▶ [Aim of the exercise]:
In the records below, find the line that contains "Instruction: Click the 2012 Q1 x-axis label" and the line that contains "1882x935 pixels.", then retype exactly those two lines and every line between them.

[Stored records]
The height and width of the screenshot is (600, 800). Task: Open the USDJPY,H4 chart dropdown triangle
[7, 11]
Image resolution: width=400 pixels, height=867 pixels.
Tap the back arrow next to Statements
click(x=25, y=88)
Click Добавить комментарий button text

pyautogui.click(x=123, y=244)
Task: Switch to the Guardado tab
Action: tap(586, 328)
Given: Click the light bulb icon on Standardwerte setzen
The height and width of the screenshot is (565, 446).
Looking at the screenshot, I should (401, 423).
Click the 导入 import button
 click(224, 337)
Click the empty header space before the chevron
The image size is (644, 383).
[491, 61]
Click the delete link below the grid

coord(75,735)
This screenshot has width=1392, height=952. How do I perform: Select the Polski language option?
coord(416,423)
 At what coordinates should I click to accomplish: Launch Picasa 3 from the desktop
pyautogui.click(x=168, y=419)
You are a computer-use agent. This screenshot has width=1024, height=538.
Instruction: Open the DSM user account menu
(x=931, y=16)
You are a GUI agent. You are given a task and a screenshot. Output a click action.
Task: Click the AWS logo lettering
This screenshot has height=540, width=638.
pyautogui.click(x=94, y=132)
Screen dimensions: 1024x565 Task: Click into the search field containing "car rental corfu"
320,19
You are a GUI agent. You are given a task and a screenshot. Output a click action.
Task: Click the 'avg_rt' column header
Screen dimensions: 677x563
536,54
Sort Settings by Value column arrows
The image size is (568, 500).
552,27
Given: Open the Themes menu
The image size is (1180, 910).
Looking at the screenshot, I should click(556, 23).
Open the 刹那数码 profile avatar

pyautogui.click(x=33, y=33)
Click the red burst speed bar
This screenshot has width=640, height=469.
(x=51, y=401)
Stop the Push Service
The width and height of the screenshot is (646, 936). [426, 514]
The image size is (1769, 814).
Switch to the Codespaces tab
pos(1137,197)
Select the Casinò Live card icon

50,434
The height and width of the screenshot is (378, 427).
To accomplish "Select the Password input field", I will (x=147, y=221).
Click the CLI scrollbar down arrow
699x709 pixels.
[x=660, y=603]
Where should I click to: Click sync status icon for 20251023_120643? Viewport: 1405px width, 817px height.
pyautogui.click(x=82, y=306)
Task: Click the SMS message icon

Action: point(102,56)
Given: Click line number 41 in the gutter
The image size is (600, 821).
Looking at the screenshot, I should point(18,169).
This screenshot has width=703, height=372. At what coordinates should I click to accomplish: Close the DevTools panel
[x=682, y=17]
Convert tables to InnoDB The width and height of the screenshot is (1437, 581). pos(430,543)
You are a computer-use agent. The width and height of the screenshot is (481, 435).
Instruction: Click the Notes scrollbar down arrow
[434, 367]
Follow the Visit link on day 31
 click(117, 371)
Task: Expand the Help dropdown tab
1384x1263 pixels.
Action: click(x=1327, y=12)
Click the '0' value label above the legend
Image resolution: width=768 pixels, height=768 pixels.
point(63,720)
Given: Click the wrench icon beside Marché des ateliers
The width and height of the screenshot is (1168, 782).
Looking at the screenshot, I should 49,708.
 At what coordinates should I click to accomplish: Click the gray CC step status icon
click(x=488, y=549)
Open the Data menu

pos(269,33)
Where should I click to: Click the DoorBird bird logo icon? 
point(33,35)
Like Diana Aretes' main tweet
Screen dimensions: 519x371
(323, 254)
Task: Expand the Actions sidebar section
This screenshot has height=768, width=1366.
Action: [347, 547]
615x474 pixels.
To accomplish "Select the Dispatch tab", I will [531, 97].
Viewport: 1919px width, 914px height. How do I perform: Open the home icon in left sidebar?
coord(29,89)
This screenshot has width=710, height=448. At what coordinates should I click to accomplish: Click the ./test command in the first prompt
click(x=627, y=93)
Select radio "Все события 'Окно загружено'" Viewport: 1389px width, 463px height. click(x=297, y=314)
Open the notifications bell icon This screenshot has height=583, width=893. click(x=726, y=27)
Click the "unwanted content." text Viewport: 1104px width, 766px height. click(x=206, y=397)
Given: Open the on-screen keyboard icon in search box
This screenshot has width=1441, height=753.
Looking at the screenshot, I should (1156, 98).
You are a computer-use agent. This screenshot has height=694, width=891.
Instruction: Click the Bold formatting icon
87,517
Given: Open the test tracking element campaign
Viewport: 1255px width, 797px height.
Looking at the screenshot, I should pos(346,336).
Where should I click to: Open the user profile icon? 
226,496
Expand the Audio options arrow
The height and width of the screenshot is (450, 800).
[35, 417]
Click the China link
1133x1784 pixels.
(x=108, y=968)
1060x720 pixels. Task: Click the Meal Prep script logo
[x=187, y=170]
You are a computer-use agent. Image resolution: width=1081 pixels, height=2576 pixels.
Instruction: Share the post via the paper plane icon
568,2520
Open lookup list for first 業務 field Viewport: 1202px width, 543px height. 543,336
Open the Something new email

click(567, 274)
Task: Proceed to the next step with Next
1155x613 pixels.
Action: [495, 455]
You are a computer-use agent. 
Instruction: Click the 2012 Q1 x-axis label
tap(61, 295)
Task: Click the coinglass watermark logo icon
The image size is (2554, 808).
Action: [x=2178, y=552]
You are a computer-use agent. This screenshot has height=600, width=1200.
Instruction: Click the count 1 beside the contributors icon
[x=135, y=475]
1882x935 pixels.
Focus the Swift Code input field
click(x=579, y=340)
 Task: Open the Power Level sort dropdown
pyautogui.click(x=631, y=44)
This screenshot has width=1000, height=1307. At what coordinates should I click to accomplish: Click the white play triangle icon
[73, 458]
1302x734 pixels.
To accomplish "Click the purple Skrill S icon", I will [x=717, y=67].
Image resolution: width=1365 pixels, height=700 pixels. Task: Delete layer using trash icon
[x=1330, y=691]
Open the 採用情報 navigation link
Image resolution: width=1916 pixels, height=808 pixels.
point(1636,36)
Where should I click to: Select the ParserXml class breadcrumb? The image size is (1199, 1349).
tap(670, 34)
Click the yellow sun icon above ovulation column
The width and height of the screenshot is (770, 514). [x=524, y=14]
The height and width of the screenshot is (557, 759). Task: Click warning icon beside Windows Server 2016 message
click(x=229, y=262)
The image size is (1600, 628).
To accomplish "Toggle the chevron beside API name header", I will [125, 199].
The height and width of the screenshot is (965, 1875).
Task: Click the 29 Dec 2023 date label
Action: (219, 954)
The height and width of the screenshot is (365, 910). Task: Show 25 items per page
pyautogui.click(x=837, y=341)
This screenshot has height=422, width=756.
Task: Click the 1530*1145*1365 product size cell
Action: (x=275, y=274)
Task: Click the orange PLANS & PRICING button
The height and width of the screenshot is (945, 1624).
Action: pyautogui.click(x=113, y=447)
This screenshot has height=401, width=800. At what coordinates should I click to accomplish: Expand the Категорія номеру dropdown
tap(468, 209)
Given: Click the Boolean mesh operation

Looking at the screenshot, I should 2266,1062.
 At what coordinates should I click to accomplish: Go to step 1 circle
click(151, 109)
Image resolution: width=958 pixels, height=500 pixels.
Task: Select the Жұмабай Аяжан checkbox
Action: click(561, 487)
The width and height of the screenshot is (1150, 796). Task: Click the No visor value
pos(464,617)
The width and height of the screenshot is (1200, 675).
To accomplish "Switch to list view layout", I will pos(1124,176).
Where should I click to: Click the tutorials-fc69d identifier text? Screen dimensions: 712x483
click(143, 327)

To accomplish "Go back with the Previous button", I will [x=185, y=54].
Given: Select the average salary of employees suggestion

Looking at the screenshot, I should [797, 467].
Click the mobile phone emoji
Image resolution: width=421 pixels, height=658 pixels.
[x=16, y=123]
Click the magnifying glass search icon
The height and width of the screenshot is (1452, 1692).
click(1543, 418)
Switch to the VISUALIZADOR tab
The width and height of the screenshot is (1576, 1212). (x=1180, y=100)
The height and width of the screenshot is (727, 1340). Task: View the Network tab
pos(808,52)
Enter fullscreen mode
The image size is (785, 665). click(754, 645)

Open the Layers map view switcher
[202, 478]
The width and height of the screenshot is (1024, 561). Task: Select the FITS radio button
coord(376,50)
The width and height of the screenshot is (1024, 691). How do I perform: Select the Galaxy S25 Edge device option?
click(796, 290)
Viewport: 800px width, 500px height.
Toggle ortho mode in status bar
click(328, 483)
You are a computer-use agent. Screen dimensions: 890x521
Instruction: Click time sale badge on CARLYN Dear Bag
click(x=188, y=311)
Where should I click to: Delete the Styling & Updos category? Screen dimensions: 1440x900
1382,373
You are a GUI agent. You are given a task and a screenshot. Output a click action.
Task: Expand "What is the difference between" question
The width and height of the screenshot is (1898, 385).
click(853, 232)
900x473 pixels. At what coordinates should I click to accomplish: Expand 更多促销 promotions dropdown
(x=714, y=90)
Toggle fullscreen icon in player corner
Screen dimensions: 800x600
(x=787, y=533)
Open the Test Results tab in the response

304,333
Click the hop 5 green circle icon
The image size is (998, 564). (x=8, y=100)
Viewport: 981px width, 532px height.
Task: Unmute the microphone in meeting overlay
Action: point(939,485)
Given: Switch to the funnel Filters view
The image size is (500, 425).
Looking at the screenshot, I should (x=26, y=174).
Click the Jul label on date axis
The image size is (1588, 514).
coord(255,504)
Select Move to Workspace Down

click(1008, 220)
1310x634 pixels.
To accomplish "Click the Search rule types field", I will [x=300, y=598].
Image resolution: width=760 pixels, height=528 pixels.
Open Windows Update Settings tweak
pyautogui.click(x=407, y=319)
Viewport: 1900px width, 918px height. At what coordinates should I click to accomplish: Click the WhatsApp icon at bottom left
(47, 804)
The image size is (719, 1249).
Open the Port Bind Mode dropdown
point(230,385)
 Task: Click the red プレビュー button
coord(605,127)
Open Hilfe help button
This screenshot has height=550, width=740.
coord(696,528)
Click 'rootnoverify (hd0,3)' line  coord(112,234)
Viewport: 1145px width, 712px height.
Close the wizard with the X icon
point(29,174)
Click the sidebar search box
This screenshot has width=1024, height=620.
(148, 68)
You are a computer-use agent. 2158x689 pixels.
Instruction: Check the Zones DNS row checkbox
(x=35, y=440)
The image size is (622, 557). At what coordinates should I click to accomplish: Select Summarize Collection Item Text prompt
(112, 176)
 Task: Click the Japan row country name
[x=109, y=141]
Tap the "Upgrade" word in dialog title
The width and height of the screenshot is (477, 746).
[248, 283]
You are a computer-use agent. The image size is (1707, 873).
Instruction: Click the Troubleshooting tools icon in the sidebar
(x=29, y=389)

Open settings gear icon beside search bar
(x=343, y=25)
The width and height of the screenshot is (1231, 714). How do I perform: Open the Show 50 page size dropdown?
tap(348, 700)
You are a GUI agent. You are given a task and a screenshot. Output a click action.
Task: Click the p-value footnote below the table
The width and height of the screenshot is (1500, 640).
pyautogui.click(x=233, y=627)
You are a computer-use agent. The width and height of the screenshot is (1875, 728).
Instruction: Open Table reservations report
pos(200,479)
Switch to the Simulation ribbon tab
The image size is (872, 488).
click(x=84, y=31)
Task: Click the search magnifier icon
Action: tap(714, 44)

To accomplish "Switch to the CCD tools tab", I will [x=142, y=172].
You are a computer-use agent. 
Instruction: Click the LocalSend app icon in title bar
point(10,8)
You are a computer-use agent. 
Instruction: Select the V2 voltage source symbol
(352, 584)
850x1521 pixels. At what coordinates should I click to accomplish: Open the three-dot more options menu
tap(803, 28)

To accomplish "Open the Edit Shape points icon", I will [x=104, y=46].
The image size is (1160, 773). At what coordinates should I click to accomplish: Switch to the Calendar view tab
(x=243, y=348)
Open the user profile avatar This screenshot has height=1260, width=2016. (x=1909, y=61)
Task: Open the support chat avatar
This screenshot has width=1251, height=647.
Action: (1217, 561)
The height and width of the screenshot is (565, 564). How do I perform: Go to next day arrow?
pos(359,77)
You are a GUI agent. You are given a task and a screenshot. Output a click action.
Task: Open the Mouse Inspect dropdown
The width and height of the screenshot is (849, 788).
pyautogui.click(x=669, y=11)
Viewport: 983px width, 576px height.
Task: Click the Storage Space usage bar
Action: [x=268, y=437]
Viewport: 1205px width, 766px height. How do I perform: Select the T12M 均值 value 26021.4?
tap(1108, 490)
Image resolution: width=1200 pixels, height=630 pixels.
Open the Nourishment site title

▶ [Expected output]:
Instruction: Click the 2012 Q1 x-axis label
tap(61, 295)
Task: Click the coinglass watermark logo icon
The image size is (2554, 808).
Action: [x=2178, y=552]
You are a computer-use agent. This screenshot has height=600, width=1200.
Instruction: Click the count 1 beside the contributors icon
[x=135, y=475]
1882x935 pixels.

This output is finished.